Le Premier ministre a ordonné récemment à ses collègues ministres d'effectuer des dépistages imprévus parmi leurs collaborateurs afin d'identifier toute consommation de stupéfiants. Cette initiative, relayée par Politico, a été formalisée dans une circulaire que l'AFP a pu consulter.
La directive, émise mardi dernier, stipule qu'il est impératif pour les membres du gouvernement d'organiser des dépistages salivaires obligatoires au sein de leurs équipes, en particulier pour les hauts fonctionnaires et les agents accédant à des informations sensibles, notamment dans les domaines de la défense et de la sécurité.
"Une vigilance absolue est primordiale"
Dans cette démarche, le chef du gouvernement souligne que la consommation de drogues par des agents de l'État pose non seulement un risque personnel mais également une vulnérabilité que pourraient exploiter des organisations criminelles. Il insiste sur le besoin d'"une vigilance absolue" dans la gestion de ces questions délicates.

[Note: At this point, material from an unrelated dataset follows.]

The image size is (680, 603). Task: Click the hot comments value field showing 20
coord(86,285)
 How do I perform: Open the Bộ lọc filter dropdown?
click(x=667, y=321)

Les raisons derrière cette initiative
Selon des sources proches du Premier ministre, l'État ne peut mener une politique efficace contre le narcotrafic sans se soumettre aux mêmes exigences d'intégrité. Le cabinet du ministre a récemment effectué un dépistage similaire il y a deux semaines, illustrant ainsi l'engagement du gouvernement envers l'exemplarité et la sécurité proportionnelle aux responsabilités exercées.
Les ministres sont également tenus de préparer une liste des postes qui pourraient être soumis à des tests réguliers, devant être soumise au Premier ministre d'ici le 26 juin. En cas de résultats positifs, les ministres auront le pouvoir d'évaluer les conséquences, y compris sur le plan disciplinaire, tout en orientant les individus concernés vers des structures d'aide adaptées.
Il convient de noter qu'au cours des derniers mois, des incidents ont été rapportés, comme celui d'un conseiller de Sebastien Lecornu ayant dû quitter son poste pour des raisons de consommation de substance, comme mentionné dans Le Canard Enchaîné.